- [What the task asks]: Word for word, retype each record shown below.

- [Data to examine]:
----------------------------------------
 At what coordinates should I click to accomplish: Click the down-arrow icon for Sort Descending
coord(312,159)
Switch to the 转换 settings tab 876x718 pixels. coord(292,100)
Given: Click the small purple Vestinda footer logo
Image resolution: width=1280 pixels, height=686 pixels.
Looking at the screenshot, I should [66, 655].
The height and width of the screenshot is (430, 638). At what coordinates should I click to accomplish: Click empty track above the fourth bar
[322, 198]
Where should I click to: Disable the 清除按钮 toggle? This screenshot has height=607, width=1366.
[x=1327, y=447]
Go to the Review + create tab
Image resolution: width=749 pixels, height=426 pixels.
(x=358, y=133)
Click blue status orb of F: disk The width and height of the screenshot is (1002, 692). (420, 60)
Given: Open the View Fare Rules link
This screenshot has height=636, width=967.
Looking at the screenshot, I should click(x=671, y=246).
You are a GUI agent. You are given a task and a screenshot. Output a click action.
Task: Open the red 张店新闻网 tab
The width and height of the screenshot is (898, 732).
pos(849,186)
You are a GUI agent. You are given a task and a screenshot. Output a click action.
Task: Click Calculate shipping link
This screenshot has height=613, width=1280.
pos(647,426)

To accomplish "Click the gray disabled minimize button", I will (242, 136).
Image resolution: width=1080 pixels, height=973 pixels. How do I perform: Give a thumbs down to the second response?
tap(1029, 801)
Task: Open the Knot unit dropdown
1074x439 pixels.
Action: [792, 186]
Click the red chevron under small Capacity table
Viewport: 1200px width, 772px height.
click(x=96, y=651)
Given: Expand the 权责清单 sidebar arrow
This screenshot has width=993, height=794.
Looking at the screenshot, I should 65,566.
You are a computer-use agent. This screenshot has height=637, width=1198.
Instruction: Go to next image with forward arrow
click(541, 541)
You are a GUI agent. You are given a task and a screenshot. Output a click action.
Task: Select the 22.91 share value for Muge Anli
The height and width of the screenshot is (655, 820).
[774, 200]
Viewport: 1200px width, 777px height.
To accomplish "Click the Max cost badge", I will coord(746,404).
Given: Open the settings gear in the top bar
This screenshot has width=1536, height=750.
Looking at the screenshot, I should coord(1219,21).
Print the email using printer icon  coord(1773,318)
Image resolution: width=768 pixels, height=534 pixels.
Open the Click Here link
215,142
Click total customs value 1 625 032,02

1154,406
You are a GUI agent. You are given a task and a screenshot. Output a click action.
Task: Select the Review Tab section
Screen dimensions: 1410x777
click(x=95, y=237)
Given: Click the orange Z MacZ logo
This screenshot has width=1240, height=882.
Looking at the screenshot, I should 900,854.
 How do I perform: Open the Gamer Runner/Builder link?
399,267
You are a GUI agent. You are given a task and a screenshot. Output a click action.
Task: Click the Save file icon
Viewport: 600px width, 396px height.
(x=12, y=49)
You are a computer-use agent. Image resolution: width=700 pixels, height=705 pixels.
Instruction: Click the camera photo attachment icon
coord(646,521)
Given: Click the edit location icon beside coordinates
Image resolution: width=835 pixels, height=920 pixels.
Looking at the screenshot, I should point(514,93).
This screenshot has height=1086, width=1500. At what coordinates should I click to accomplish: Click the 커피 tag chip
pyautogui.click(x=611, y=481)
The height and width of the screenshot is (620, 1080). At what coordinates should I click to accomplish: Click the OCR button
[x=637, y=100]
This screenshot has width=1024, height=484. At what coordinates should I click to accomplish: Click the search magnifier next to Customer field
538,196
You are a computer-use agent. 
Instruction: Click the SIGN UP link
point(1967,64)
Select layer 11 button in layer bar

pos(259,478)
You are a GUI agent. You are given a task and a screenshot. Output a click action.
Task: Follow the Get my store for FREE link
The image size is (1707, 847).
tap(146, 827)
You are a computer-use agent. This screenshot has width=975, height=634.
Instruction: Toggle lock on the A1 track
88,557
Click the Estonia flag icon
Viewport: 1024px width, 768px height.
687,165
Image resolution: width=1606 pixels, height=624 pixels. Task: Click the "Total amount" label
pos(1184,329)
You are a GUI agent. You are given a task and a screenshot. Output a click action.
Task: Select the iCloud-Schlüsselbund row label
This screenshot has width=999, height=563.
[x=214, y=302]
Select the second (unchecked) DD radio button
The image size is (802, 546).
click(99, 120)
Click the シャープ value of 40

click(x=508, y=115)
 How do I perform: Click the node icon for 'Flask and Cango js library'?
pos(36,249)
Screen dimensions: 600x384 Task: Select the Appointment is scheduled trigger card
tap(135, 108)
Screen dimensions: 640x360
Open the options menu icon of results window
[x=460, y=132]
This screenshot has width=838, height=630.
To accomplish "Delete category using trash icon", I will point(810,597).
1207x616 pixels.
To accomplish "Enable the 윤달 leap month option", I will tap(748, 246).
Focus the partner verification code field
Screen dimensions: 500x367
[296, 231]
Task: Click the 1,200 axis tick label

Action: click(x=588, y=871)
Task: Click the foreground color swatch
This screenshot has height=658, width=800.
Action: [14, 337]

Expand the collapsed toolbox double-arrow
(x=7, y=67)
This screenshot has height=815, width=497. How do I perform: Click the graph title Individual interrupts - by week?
----------------------------------------
- [Result of this task]:
 At what coordinates should I click to accomplish: Click the down-arrow icon for Sort Descending
coord(312,159)
Switch to the 转换 settings tab 876x718 pixels. coord(292,100)
Given: Click the small purple Vestinda footer logo
Image resolution: width=1280 pixels, height=686 pixels.
Looking at the screenshot, I should [66, 655].
The height and width of the screenshot is (430, 638). At what coordinates should I click to accomplish: Click empty track above the fourth bar
[322, 198]
Where should I click to: Disable the 清除按钮 toggle? This screenshot has height=607, width=1366.
[x=1327, y=447]
Go to the Review + create tab
Image resolution: width=749 pixels, height=426 pixels.
(x=358, y=133)
Click blue status orb of F: disk The width and height of the screenshot is (1002, 692). (420, 60)
Given: Open the View Fare Rules link
This screenshot has height=636, width=967.
Looking at the screenshot, I should click(x=671, y=246).
You are a GUI agent. You are given a task and a screenshot. Output a click action.
Task: Open the red 张店新闻网 tab
The width and height of the screenshot is (898, 732).
pos(849,186)
You are a GUI agent. You are given a task and a screenshot. Output a click action.
Task: Click Calculate shipping link
This screenshot has height=613, width=1280.
pos(647,426)

To accomplish "Click the gray disabled minimize button", I will (242, 136).
Image resolution: width=1080 pixels, height=973 pixels. How do I perform: Give a thumbs down to the second response?
tap(1029, 801)
Task: Open the Knot unit dropdown
1074x439 pixels.
Action: [792, 186]
Click the red chevron under small Capacity table
Viewport: 1200px width, 772px height.
click(x=96, y=651)
Given: Expand the 权责清单 sidebar arrow
This screenshot has width=993, height=794.
Looking at the screenshot, I should 65,566.
You are a computer-use agent. This screenshot has height=637, width=1198.
Instruction: Go to next image with forward arrow
click(541, 541)
You are a GUI agent. You are given a task and a screenshot. Output a click action.
Task: Select the 22.91 share value for Muge Anli
The height and width of the screenshot is (655, 820).
[774, 200]
Viewport: 1200px width, 777px height.
To accomplish "Click the Max cost badge", I will coord(746,404).
Given: Open the settings gear in the top bar
This screenshot has width=1536, height=750.
Looking at the screenshot, I should coord(1219,21).
Print the email using printer icon  coord(1773,318)
Image resolution: width=768 pixels, height=534 pixels.
Open the Click Here link
215,142
Click total customs value 1 625 032,02

1154,406
You are a GUI agent. You are given a task and a screenshot. Output a click action.
Task: Select the Review Tab section
Screen dimensions: 1410x777
click(x=95, y=237)
Given: Click the orange Z MacZ logo
This screenshot has width=1240, height=882.
Looking at the screenshot, I should 900,854.
 How do I perform: Open the Gamer Runner/Builder link?
399,267
You are a GUI agent. You are given a task and a screenshot. Output a click action.
Task: Click the Save file icon
Viewport: 600px width, 396px height.
(x=12, y=49)
You are a computer-use agent. Image resolution: width=700 pixels, height=705 pixels.
Instruction: Click the camera photo attachment icon
coord(646,521)
Given: Click the edit location icon beside coordinates
Image resolution: width=835 pixels, height=920 pixels.
Looking at the screenshot, I should point(514,93).
This screenshot has height=1086, width=1500. At what coordinates should I click to accomplish: Click the 커피 tag chip
pyautogui.click(x=611, y=481)
The height and width of the screenshot is (620, 1080). At what coordinates should I click to accomplish: Click the OCR button
[x=637, y=100]
This screenshot has width=1024, height=484. At what coordinates should I click to accomplish: Click the search magnifier next to Customer field
538,196
You are a computer-use agent. 
Instruction: Click the SIGN UP link
point(1967,64)
Select layer 11 button in layer bar

pos(259,478)
You are a GUI agent. You are given a task and a screenshot. Output a click action.
Task: Follow the Get my store for FREE link
The image size is (1707, 847).
tap(146, 827)
You are a computer-use agent. This screenshot has width=975, height=634.
Instruction: Toggle lock on the A1 track
88,557
Click the Estonia flag icon
Viewport: 1024px width, 768px height.
687,165
Image resolution: width=1606 pixels, height=624 pixels. Task: Click the "Total amount" label
pos(1184,329)
You are a GUI agent. You are given a task and a screenshot. Output a click action.
Task: Select the iCloud-Schlüsselbund row label
This screenshot has width=999, height=563.
[x=214, y=302]
Select the second (unchecked) DD radio button
The image size is (802, 546).
click(99, 120)
Click the シャープ value of 40

click(x=508, y=115)
 How do I perform: Click the node icon for 'Flask and Cango js library'?
pos(36,249)
Screen dimensions: 600x384 Task: Select the Appointment is scheduled trigger card
tap(135, 108)
Screen dimensions: 640x360
Open the options menu icon of results window
[x=460, y=132]
This screenshot has width=838, height=630.
To accomplish "Delete category using trash icon", I will point(810,597).
1207x616 pixels.
To accomplish "Enable the 윤달 leap month option", I will tap(748, 246).
Focus the partner verification code field
Screen dimensions: 500x367
[296, 231]
Task: Click the 1,200 axis tick label

Action: click(x=588, y=871)
Task: Click the foreground color swatch
This screenshot has height=658, width=800.
Action: [14, 337]

Expand the collapsed toolbox double-arrow
(x=7, y=67)
This screenshot has height=815, width=497. How do I perform: Click the graph title Individual interrupts - by week?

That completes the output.